TASK TO COMPLETE:
Take the data below and extract the lines from the one with "Where should I click to: Select the Negative" to the one with "You are a computer-use agent. The image size is (1200, 772).", inclusive, exactly as written.

⁂

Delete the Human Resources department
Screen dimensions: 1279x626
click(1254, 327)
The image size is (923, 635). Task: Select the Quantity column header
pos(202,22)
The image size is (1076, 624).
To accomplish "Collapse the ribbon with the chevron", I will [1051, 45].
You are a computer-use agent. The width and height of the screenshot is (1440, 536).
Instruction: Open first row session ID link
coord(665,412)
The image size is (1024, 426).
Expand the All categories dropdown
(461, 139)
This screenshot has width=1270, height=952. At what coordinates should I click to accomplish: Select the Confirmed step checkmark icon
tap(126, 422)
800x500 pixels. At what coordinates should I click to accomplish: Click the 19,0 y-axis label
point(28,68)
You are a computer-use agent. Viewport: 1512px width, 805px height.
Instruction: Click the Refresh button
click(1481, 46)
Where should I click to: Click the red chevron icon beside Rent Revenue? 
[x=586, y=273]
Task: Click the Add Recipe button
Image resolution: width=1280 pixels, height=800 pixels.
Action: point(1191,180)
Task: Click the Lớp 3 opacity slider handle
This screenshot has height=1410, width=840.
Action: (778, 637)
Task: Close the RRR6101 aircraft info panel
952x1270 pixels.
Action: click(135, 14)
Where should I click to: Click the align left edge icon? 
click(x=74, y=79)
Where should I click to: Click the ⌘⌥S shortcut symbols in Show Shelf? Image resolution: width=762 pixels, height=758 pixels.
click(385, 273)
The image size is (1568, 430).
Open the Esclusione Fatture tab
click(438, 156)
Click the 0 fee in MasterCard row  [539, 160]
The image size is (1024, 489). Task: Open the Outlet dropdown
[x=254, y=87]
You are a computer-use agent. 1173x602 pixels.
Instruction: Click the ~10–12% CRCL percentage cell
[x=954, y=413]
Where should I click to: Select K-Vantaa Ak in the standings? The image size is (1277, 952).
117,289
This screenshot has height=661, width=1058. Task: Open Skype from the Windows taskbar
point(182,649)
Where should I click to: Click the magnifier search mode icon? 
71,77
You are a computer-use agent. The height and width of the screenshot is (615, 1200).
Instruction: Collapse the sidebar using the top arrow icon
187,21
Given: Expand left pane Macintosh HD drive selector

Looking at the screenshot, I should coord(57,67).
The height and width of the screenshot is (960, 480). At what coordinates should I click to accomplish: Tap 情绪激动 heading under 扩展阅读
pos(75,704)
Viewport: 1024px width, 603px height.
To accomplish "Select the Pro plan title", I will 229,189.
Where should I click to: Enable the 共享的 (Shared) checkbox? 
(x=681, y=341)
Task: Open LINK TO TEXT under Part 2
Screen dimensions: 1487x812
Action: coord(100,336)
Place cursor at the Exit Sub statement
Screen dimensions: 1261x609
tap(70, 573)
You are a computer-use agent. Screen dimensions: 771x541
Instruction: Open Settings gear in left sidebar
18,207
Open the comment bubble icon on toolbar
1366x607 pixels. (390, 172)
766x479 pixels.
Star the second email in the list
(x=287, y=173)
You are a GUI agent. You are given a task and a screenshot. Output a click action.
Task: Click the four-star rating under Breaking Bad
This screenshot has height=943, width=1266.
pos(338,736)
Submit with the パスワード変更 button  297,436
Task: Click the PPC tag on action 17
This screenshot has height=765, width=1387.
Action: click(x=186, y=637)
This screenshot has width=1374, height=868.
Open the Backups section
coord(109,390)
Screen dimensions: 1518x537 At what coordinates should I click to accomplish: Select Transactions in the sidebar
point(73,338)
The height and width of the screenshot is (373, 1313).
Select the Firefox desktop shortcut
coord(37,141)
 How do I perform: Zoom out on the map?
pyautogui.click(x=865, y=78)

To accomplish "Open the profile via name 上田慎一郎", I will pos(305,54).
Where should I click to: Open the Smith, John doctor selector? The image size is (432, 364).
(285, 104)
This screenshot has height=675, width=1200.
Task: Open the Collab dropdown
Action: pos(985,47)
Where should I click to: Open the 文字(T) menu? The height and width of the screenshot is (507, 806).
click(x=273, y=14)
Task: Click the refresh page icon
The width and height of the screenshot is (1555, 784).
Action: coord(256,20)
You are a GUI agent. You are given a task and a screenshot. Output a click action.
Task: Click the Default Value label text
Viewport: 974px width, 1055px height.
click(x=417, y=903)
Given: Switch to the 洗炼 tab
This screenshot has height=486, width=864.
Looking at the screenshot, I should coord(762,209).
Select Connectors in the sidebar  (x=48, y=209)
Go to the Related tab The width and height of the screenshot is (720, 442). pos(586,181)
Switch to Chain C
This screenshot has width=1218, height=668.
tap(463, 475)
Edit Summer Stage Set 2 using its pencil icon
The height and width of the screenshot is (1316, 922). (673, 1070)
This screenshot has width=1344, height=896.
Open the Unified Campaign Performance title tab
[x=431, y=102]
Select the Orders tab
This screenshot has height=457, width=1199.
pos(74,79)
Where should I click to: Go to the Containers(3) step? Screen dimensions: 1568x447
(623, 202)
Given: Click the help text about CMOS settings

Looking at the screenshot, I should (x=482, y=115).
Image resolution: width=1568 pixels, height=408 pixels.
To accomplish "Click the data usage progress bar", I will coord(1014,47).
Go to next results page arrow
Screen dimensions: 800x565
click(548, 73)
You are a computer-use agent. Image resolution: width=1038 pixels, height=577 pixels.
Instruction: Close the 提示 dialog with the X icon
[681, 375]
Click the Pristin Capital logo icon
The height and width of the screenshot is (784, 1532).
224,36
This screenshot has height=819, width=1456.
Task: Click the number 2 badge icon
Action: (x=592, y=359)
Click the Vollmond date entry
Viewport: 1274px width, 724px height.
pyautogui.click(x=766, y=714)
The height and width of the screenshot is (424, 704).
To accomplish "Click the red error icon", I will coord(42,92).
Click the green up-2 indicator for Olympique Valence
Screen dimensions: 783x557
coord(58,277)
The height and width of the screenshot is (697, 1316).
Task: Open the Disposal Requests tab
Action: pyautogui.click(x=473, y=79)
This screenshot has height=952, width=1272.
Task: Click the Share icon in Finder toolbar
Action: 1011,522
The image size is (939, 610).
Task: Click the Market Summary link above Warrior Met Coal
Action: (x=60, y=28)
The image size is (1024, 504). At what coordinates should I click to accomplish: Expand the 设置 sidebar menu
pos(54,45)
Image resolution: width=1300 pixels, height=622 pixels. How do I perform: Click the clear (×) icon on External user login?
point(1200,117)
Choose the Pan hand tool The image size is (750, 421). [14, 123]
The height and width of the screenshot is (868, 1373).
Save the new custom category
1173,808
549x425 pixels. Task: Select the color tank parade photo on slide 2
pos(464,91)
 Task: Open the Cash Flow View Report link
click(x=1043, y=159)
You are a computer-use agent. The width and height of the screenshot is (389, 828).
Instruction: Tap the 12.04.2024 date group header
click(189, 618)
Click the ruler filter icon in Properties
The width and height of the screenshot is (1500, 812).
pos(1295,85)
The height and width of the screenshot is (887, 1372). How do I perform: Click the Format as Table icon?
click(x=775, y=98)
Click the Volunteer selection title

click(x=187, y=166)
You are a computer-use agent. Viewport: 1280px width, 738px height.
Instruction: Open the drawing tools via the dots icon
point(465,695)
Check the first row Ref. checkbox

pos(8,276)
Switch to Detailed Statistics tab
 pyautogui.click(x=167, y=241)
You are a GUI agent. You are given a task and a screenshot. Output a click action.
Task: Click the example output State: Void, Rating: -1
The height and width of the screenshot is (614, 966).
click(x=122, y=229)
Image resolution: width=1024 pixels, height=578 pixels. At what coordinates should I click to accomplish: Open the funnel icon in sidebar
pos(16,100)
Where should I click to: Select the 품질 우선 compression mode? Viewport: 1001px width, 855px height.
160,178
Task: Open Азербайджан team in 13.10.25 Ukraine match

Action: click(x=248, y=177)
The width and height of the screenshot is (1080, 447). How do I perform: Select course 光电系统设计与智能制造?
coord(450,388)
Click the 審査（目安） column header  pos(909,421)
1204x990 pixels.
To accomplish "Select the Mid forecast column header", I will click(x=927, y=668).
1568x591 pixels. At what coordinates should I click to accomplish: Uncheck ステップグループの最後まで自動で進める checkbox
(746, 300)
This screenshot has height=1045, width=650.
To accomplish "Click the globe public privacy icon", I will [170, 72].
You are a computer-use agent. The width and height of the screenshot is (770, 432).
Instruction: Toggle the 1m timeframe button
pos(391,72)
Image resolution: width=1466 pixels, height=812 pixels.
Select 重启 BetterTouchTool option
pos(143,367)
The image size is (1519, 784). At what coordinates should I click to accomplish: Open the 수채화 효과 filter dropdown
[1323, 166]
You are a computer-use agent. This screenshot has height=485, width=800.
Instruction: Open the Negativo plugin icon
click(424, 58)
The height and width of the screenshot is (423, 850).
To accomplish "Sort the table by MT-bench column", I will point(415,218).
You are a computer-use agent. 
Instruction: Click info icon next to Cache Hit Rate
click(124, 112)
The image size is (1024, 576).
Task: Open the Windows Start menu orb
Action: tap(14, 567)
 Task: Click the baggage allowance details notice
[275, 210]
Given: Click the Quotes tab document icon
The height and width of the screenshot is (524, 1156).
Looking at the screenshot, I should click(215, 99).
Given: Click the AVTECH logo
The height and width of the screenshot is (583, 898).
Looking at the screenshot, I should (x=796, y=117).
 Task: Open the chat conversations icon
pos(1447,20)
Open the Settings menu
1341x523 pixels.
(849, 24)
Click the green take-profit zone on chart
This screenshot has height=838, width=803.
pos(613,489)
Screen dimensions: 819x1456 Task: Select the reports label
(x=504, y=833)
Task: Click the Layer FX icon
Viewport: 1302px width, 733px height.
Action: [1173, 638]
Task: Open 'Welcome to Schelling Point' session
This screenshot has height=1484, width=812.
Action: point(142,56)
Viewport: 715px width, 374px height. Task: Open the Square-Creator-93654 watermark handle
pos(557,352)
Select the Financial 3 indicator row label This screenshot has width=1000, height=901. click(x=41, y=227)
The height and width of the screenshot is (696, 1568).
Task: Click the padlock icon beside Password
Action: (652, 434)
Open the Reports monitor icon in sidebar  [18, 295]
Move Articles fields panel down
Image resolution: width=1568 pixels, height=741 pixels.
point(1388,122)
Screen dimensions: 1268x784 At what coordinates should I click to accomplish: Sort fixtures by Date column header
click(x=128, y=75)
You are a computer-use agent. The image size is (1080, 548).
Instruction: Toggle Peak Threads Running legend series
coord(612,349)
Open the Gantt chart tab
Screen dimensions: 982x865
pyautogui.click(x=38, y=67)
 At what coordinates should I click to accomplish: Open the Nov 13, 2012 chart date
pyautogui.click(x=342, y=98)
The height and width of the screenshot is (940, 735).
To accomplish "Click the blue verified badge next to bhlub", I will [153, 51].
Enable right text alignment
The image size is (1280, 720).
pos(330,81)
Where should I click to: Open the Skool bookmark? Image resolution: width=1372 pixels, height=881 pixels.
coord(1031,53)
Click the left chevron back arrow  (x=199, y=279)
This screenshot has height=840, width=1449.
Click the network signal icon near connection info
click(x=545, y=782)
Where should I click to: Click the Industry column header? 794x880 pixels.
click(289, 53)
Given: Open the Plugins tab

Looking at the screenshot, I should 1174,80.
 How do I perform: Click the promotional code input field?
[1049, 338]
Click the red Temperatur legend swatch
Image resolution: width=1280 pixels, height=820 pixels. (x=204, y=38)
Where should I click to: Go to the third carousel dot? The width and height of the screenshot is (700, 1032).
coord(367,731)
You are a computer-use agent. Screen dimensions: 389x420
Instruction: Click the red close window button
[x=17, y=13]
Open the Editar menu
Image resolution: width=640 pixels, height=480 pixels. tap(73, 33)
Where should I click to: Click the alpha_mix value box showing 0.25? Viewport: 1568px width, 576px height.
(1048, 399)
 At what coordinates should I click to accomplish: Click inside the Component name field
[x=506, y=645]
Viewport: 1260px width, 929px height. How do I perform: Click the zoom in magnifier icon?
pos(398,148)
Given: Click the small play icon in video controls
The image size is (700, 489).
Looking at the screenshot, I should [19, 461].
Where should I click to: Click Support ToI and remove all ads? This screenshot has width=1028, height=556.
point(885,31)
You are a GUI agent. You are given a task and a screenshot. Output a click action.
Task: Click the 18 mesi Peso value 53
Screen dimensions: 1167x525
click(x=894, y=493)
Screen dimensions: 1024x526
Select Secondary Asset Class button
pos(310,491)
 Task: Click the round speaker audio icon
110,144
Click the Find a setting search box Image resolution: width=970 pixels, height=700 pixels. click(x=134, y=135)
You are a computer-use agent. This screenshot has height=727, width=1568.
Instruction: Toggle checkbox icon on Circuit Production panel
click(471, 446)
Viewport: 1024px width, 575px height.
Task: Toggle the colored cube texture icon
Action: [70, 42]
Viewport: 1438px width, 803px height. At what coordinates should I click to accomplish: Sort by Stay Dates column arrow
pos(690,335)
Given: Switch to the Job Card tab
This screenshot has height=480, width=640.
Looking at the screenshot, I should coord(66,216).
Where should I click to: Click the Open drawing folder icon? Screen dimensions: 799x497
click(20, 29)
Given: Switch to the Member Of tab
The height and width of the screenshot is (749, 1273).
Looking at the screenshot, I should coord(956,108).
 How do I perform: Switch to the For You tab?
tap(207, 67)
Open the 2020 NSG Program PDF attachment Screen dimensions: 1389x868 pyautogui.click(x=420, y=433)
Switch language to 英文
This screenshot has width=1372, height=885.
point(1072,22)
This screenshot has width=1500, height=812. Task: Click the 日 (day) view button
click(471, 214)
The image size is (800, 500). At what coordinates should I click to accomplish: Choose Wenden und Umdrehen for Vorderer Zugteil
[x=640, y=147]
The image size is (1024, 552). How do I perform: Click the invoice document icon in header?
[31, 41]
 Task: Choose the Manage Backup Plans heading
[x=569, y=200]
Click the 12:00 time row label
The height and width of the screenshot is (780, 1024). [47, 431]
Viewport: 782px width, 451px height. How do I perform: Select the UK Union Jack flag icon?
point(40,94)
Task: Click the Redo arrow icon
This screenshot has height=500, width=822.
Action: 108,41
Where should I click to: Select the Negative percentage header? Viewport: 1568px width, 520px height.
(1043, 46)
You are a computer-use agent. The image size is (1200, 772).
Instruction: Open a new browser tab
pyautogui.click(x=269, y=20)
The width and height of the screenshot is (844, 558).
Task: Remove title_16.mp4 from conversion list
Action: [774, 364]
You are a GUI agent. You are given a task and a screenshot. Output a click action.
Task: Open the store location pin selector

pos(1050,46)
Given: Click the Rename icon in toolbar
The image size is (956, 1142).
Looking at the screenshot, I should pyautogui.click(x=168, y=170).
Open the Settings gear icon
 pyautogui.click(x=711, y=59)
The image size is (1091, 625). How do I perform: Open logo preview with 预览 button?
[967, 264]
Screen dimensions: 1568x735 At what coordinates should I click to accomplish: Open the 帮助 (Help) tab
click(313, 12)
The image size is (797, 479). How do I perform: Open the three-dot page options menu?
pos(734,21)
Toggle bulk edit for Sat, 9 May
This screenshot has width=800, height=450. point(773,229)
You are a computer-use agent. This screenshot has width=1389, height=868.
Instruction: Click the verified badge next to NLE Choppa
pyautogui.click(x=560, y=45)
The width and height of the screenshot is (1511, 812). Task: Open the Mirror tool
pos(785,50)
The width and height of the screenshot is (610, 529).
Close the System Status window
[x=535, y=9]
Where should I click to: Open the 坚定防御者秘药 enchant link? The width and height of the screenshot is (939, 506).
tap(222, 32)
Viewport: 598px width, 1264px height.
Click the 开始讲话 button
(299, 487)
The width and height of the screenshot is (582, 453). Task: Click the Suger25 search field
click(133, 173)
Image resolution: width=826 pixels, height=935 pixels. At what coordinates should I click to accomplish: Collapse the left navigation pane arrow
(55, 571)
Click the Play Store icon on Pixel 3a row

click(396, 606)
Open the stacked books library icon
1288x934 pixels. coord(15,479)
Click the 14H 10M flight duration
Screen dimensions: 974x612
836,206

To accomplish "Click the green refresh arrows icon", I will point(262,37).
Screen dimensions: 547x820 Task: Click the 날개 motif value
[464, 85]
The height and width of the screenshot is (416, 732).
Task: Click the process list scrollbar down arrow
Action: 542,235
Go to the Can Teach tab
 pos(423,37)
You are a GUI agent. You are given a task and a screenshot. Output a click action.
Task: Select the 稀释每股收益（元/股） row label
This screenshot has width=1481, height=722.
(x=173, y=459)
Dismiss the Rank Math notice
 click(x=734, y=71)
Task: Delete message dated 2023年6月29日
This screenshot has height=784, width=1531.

⁂

RESPONSE BELOW:
Where should I click to: Select the Negative percentage header? Viewport: 1568px width, 520px height.
(1043, 46)
You are a computer-use agent. The image size is (1200, 772).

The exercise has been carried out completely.